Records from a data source
┏━━
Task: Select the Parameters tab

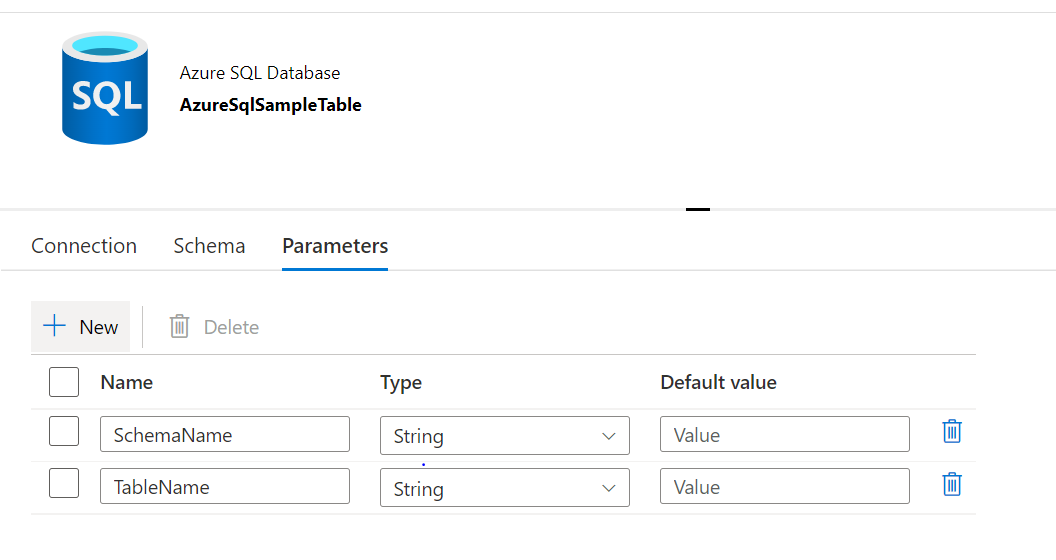Action: pyautogui.click(x=335, y=246)
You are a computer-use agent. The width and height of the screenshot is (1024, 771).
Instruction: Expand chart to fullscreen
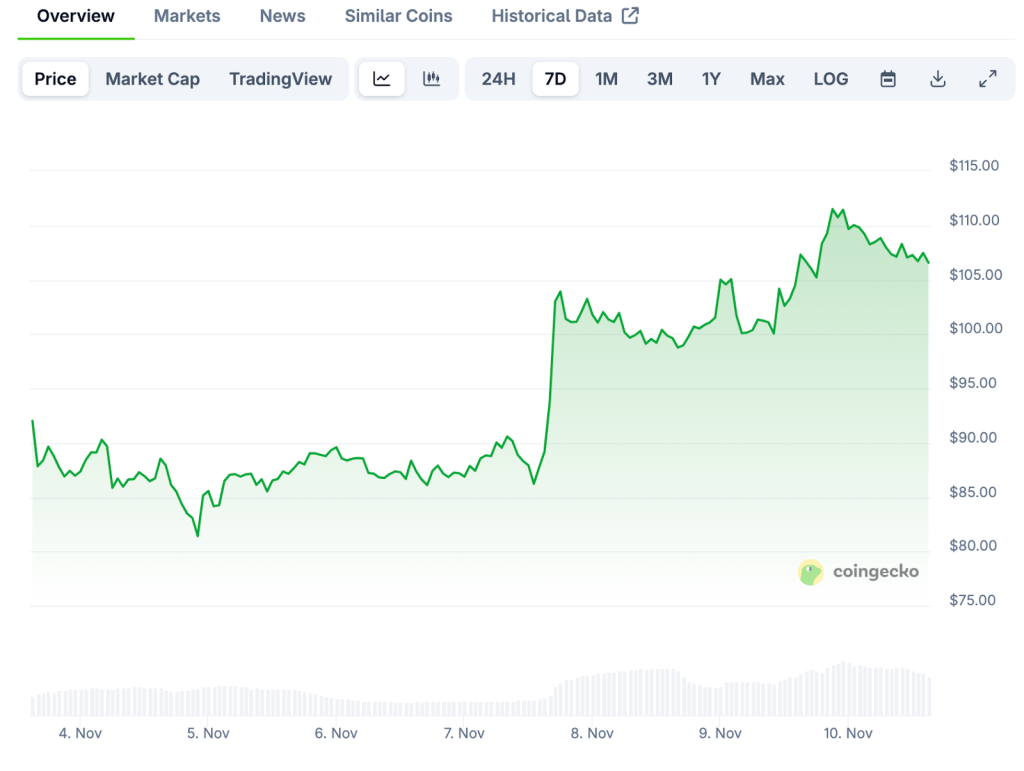point(987,79)
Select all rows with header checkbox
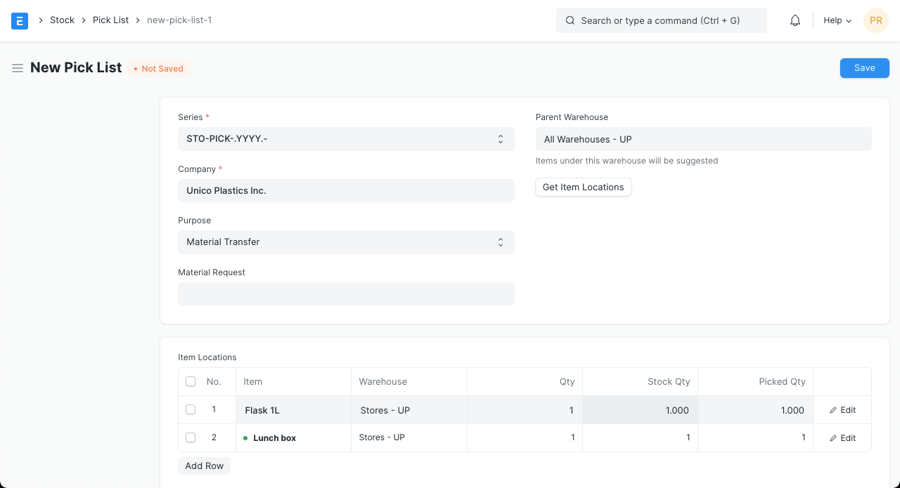 click(190, 381)
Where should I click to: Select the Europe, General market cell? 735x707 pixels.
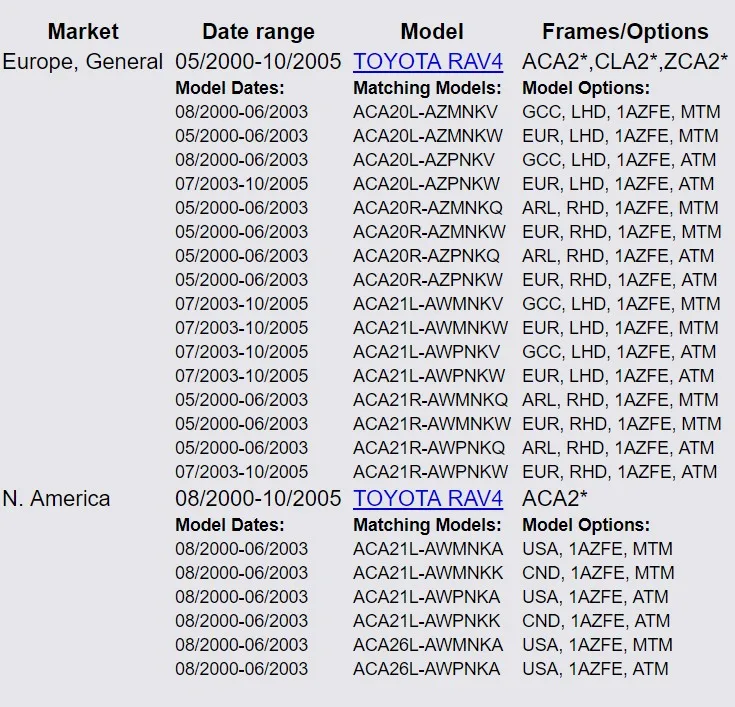click(x=83, y=62)
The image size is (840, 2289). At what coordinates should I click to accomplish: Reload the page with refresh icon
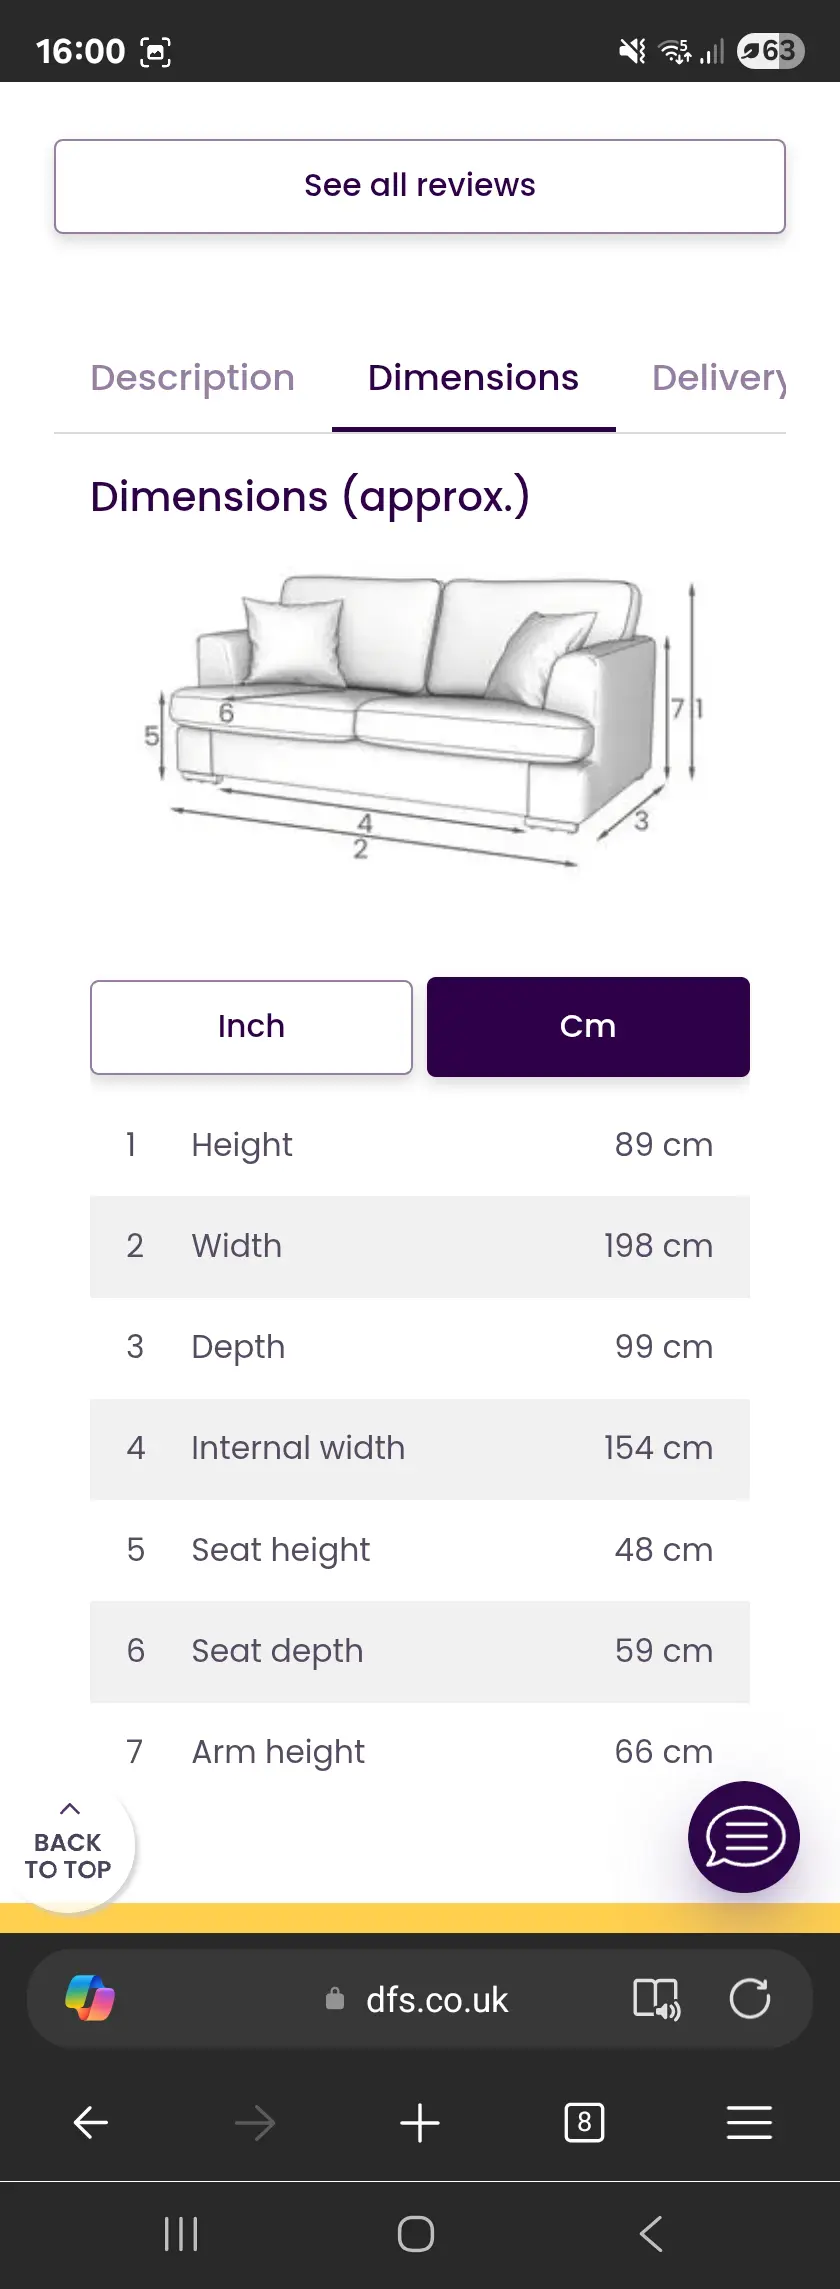pos(749,1999)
┗━━
**Problem statement**
Here the job is to print all the data exactly, skipping any image.

**Response box**
Task: Select the Parameters tab

Action: pyautogui.click(x=335, y=246)
You are a computer-use agent. The width and height of the screenshot is (1024, 771).
Instruction: Expand chart to fullscreen
point(987,79)
Select all rows with header checkbox
 click(190, 381)
Where should I click to: Select the Europe, General market cell? 735x707 pixels.
click(x=83, y=62)
The image size is (840, 2289). At what coordinates should I click to accomplish: Reload the page with refresh icon
pos(749,1999)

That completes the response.